Kemper Norton – Carn
http://kempernorton.bandcamp.com
Kemper Norton – Collision / Detection v6
www.frontandfollow.com
It makes sense to review these together, since whatever the actual chronology of these songs, one begat another. They are linked to each other by a strange umbilicus, a slurry wurm of flesh. The self-released Carn shows us the Coilish side of Kemper’s sound; the voices here are muttered, liminal, lurking around in the dark. One track in and the loops are occasionally intersected with electronic scribbles and then leavened with added orchestral drone and beautiful hums. This all makes a perfect kind of sense if you imagine this is as a direct extension of the attempt at Folk on Coil’s Solstice releases. ‘Dorcus’ is a premonition of the Collision/Detection EP, a song I first heard when Kemper sang it live at an Exotic Pylon event. It wavers beautifully as much now as it did then, when it was perhaps the highlight of the set, and set him on a trajectory towards…

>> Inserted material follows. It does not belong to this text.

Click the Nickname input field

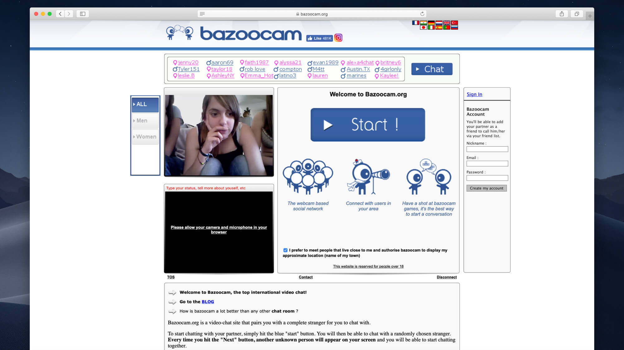(487, 149)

…the Collision/Detection release. There’s two tracks here – ‘Him’ and ‘Her’ – that exactly reconfigure Kemper Norton to a place where he was always headed. The voice comes out, reminding me a little of Woebot’s recent vocal incursions. Buy both of these releases and you’ll see what I mean. One bleeds into the other. They are not twins; one is the father, the other is the son.
Many of the previous EPs had their genesis in the drones/jazzdrums/flutery of the mid-period Four Tet albums (‘Colour the ocean pink’ on the Carn EP is an exemplar of this, even if the rest of the EP isn’t). They rattled away in different directions, for sure, but Hebden remained a silent spectre, just visible in the margins. The older EPs were headed towards a kind of unique Folk work but they seemed reluctant to really embrace it, to allow the tunes to speak for themselves. The songs were in there but hidden amongst the smoked bracken, deep in the wud.. As such, the old EPs were brilliant, often innovative, and occasionally magically unhinged but they didn’t feel quite so Kemper as this set. Here the songs sing, almost unhindered by the dark roots and clanking behind them. The music is there to allow the songs to rise to the surface, even if the Spirits are still flying around them. He lets his inner Unthank in and he pulls this daunting task off magnificently. I hope he keeps on this track; he’s the best person doing this kind of thing at the moment.